MISSE-FF is a continuation of the l MISSE 1 through MISSE 8 flight payloads, but is a completely new design that eliminates the need for Extravehicular Activities (EVA) for MISSE operations. MISSE-FF is a cooperative endeavor between Alpha Space and the ISS Program, and is designed with a base-structure and avionics that reside on the ISS for the duration of ISS. MISSE Sample Carriers (MSCs) are attached, and later retrieved using the ISS Canadarm 2. MSCs are launched up to the facility, and then returned to Earth at the end of the testing period. MISSE-FF is operated robotically from the ground with no planned crew interfaces required for facility operations, except for loading future MISSE Sample Carriers (MSCs) on the transfer tray for transporting the MSC's through the JEM airlock, and subsequently unloading MSCs from the transfer tray and preparing MSCs for return to Earth. The facility is a development of new technology and systems not previously available to the materials science community.

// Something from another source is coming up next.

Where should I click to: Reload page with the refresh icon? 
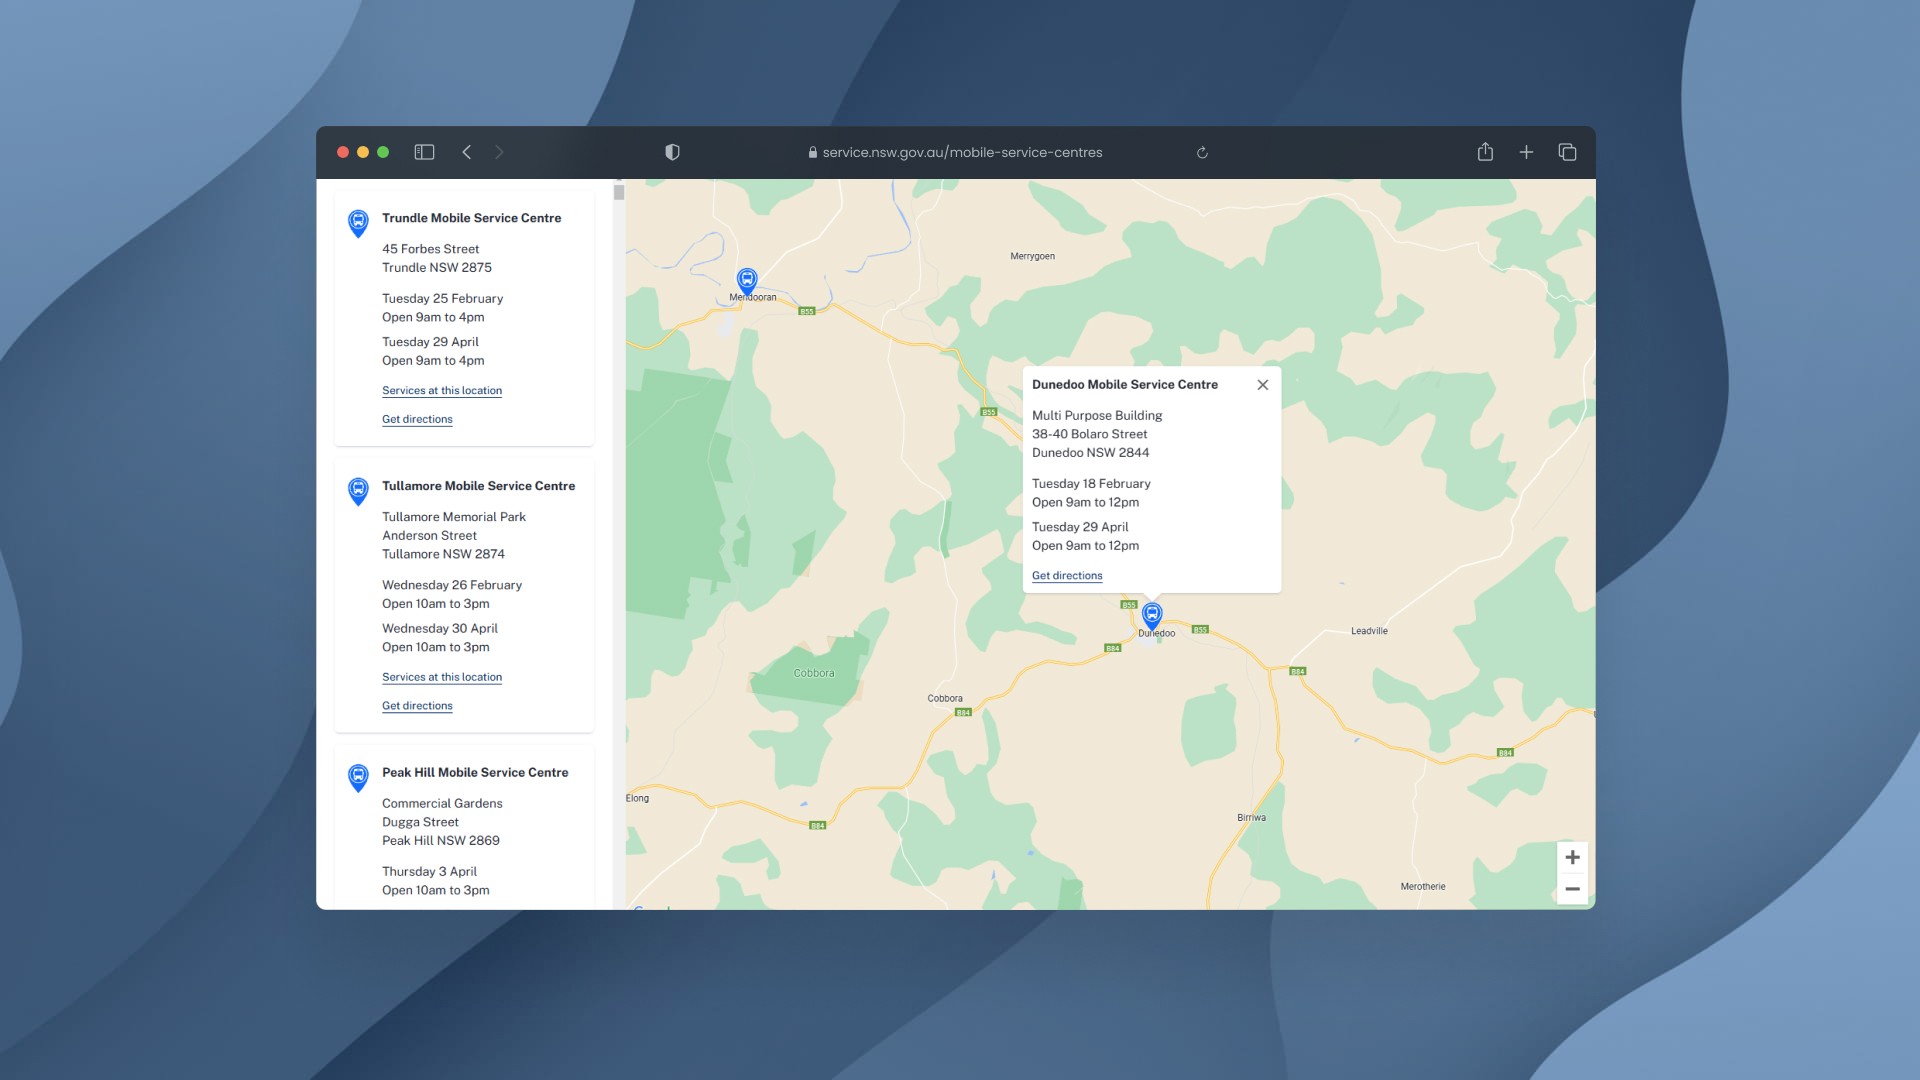[x=1202, y=152]
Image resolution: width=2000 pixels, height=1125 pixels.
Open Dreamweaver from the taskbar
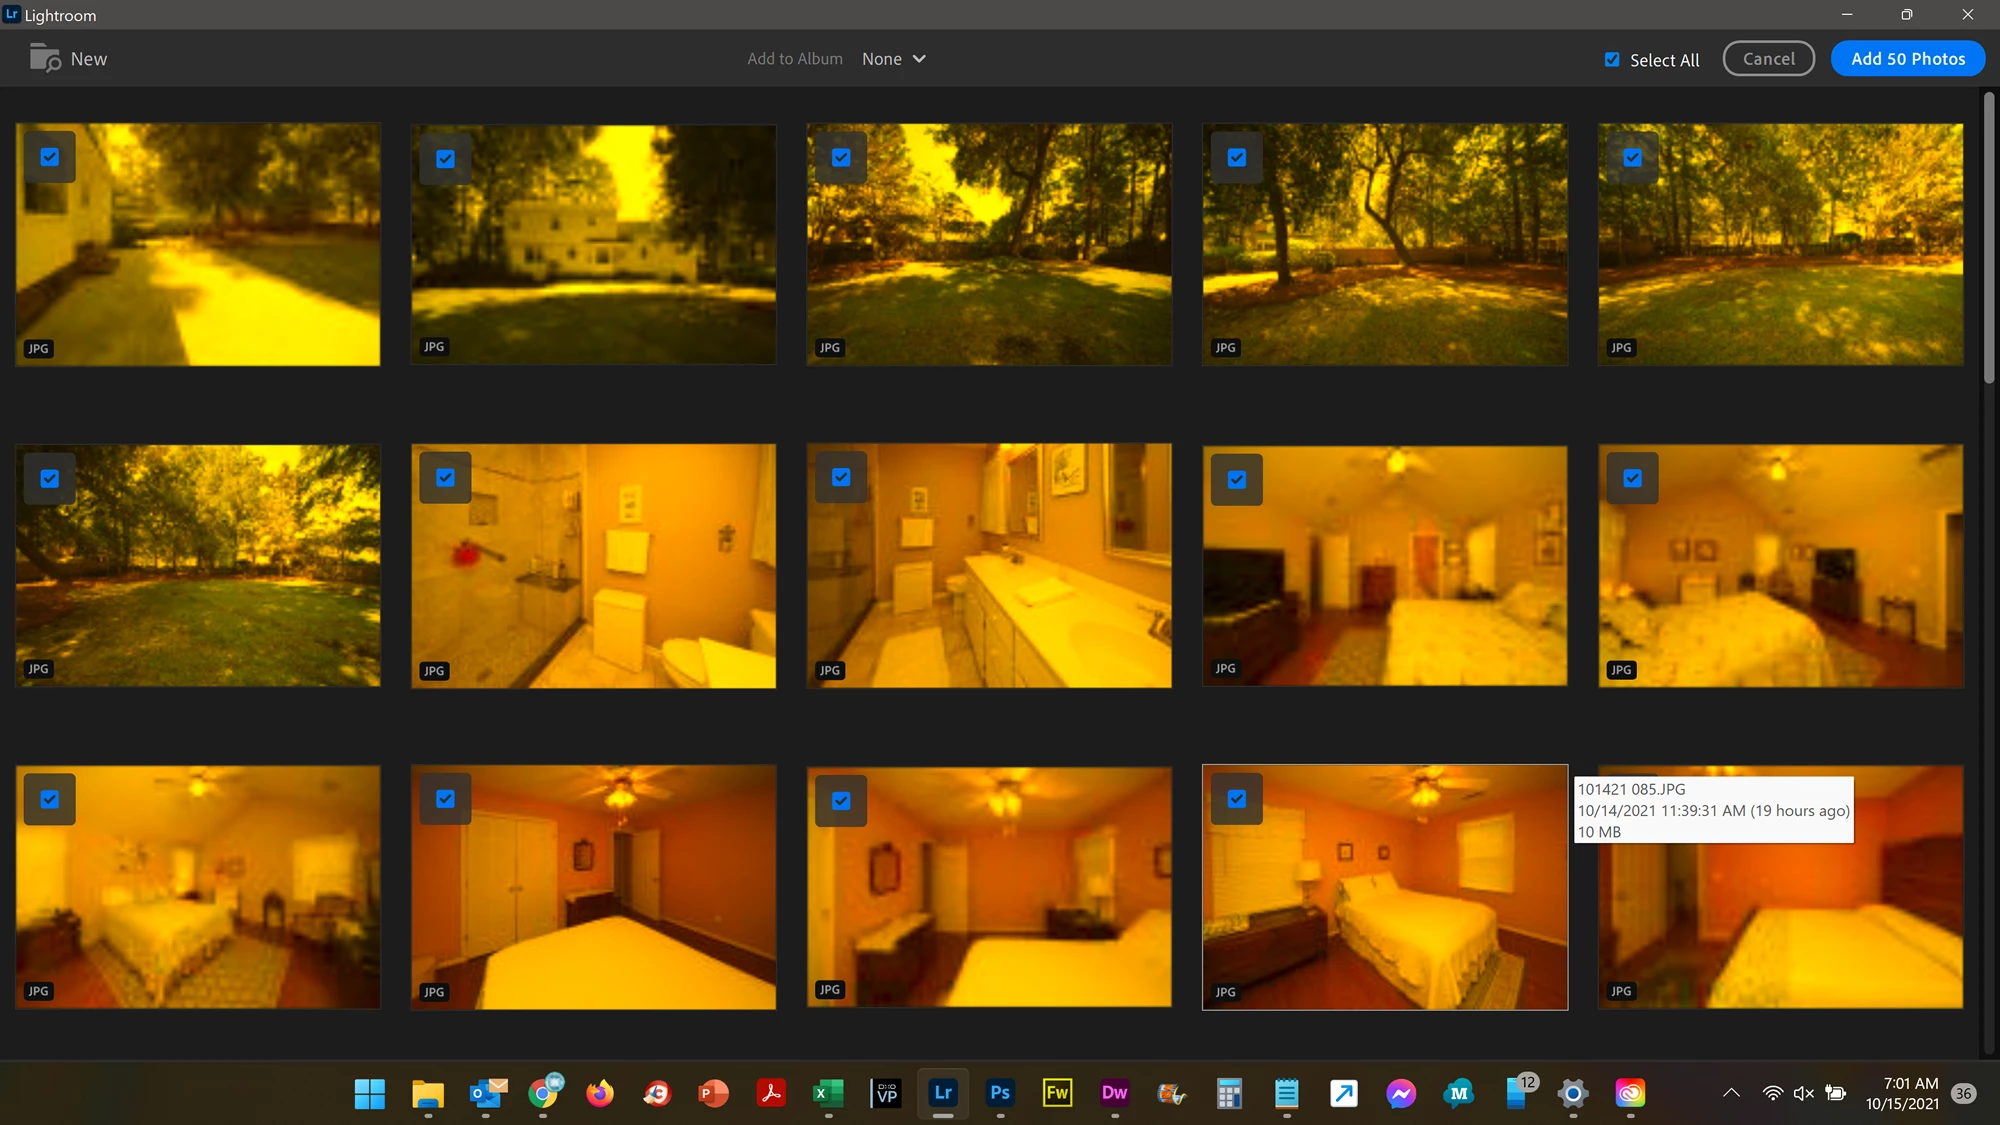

A new feature, not available in the past, is the ability of each MSC to take pictures of each sample on a monthly basis (or more often if required) which is provided to each Principal Investigator to monitor the status of their sample/experiment throughout its time on orbit. MISSE MSCs also offers power and data options for experiments that require data collection and/or power for their experiments. MISSE-FF offers four space viewing directions for testing of samples or experiments: Ram (view forward as the ISS moves in its orbit), Wake (viewing behind the ISS similar to the wake of a boat in water), Zenith (viewing away from earth into deep space and toward the sun), and Nadir (viewing down toward the earth). Scientists test for material, or component durability, such as accelerated degradation, space contamination adherence, and mass loss.

==Participants in MISSE==
The MISSE Project is a cooperative endeavor managed by NASA Langley Research Center. Participants include: NASA Johnson Space Center, NASA Marshall Space Flight Center, NASA Glenn Research Center, the Jet Propulsion Laboratory, the Materials Laboratory at the Air Force Research Laboratory, the Naval Research Laboratory, Infosight Corporation and the Boeing Phantom Works. Shuttle/ISS MISSE integration is performed by the USAF's DoD Space Shuttle and ISS Payload Integration Directorate.